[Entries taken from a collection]
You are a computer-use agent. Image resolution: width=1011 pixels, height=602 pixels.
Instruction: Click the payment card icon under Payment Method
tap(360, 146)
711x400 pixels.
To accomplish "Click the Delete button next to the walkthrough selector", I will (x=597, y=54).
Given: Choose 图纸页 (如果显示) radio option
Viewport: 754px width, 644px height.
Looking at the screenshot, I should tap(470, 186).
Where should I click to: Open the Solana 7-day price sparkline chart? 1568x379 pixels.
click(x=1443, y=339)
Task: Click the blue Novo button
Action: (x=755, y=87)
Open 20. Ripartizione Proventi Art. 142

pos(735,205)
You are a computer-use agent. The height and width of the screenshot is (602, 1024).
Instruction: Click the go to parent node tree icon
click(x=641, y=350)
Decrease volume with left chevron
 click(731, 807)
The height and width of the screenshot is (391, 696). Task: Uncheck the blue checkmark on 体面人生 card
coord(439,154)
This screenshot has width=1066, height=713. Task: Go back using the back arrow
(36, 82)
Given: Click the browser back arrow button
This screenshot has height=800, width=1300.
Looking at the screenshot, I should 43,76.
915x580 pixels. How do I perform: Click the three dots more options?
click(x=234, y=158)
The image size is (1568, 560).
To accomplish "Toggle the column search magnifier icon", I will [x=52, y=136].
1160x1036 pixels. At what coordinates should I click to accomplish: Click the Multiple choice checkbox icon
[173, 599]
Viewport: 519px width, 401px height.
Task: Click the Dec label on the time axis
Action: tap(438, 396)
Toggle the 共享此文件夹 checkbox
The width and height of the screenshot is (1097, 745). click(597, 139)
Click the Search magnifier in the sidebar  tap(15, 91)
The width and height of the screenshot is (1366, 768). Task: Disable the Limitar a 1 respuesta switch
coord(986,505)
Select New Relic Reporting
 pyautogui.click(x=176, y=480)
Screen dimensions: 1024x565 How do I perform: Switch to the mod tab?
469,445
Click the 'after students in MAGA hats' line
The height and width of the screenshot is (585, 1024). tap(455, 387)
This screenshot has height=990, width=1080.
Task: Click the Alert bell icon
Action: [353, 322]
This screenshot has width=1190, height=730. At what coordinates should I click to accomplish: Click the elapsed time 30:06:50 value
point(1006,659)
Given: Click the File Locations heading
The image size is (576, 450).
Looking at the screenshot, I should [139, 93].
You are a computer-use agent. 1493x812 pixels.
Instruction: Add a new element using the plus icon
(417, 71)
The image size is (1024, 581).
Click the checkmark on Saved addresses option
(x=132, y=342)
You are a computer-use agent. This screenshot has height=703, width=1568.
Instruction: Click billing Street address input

--- WHAT YOU ARE ASKED TO DO ---
Where does the string "agent" occur in the data above? Copy every line that holds it.

--- TASK RESPONSE ---
You are a computer-use agent. Image resolution: width=1011 pixels, height=602 pixels.
You are a computer-use agent. The height and width of the screenshot is (602, 1024).
You are a computer-use agent. 1493x812 pixels.
You are a computer-use agent. This screenshot has height=703, width=1568.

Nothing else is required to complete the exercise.